In pregnancy, L. crispatus dominance is associated with protection against preterm birth. Through the production of lactic acid, its presence decreases vaginal pH to <4.5, adding to the protection of its antimicrobial molecules. Thus, it prevents colonization and inflammation by opportunistic pathogens, such as Gardnerella vaginalis, Streptococcus agalactiae, Sneathia, and Prevotella species.

Conversely, dominance by other Lactobacillus species, such as L. iners, is a high-risk marker.

Glycans and the vaginal epithelium

Glycans play an essential role in cell biology. They form a significant part of the glycocalyx, the sugar-enriched cell covering, and mucus in the cervicovaginal fluid. Glycans form epitopes or immune recognition sites and are the first part of the cell to encounter other cells, including microbes.

The cell membrane is coated with various glycans, including glycosaminoglycans, extracellular matrix glycoproteins, sialylated and neutral glycans, as well as membrane-bound and secreted glycoproteins such as mucins. In the cervicovaginal fluid, glycans are especially rich in fucose and sialic acid.

Glycans serve as microbial adhesion sites and can also function as a nutrient source.

During these interactions, some microbes produce enzymes that modify the structure of host glycans, helping them escape detection or destruction by the immune system. Microbes may also mimic host glycans to trick the immune system into recognizing them as ‘self,’ reducing immune responses and promoting immune tolerance.

Despite their ability to colonize vaginal cells and shape the microbiota in the lower reproductive tract; surprisingly, little is known about the specific mechanisms of these interactions.

About the study

The current study utilized microarrays to investigate glycan interactions with several important commensal and opportunistic pathogens. These tools are glass or silicon slides that function as miniaturized, automated laboratories. They can screen thousands of DNA sequences or genes simultaneously.
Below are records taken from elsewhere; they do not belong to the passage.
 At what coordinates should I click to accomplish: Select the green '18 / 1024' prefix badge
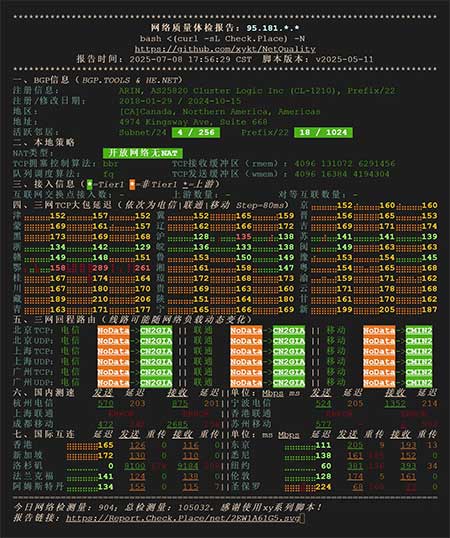point(323,132)

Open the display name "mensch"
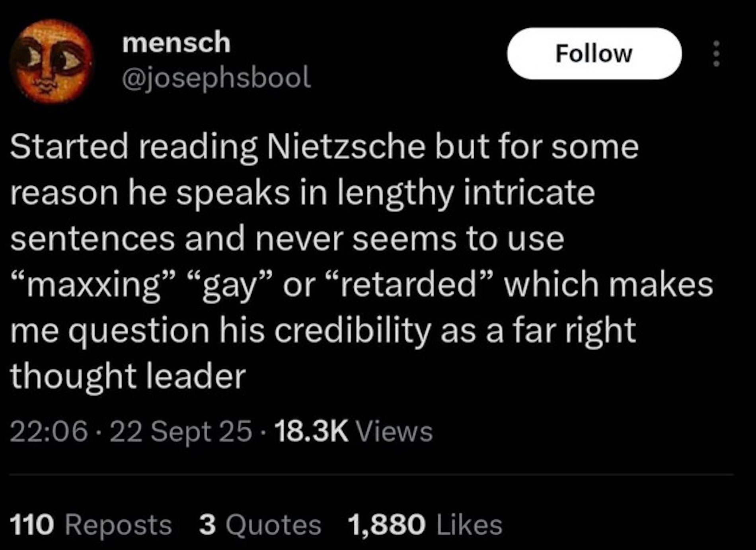click(176, 43)
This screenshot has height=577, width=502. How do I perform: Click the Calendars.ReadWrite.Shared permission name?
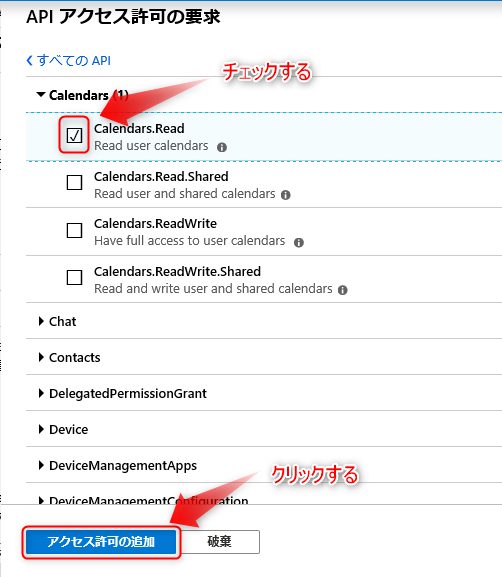click(x=177, y=272)
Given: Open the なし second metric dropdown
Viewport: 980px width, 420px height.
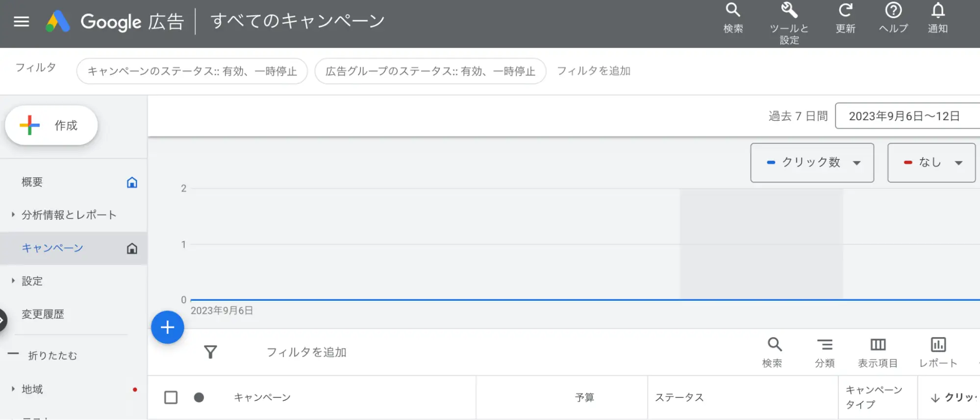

The scientists used 187 glycans from the glycocalyx and mucin as probes for this study, as they provide most of the structure of the cervicovaginal fluid. The study covered 22 bacterial strains, of which 17 came from patients. Experimental conditions were based on the well-studied binding of Escherichia coli (E. coli).

Importantly, these laboratory-based experiments provide detailed mechanistic insight, but their direct relevance to real-world clinical outcomes will require further study.

Study findings

The binding study demonstrated that Lactobacillus had distinct glycan binding footprints compared to opportunistic pathogens such as E. coli, Fusobacterium nucleatum, and Streptococcus agalactiae. Fimbriated E. coli strains specifically bound to N-glycans rich in mannose, while the others preferred glycans with galactose and hyaluronic acid termini, respectively.

Some glycans are recognized solely by the opportunistic pathogens E. coli, F. nucleatum, and S. agalactiae. Nearly every species binds firmly to neutral and sialic acid-rich glycans at pH four and pH seven, representing mildly acidic to neutral pH.

Conversely, F. nucleatum was pH specific. It recognized non-sulfated chondroitin and glycans terminating only in fucose, galactose, or sialic acid at neutral pH. The presence of free galactose but not glucose prevented binding.

Sulfated glycosaminoglycans like chondroitin sulfate, a key attachment molecule, are abundant on vaginal cell surfaces and in the extracellular matrix. Binding to these is typically pH and strain-dependent. Under acidic conditions, most strains bound to these glycans but not to non-sulfated probes.

While E. coli binds chondroitin sulfate weakly, species like L. crispatus, L. iners, Gardnerella vaginalis, S. agalactiae, and F. nucleatum bind strongly, accounting in part for their adhesion to the vaginal epithelium.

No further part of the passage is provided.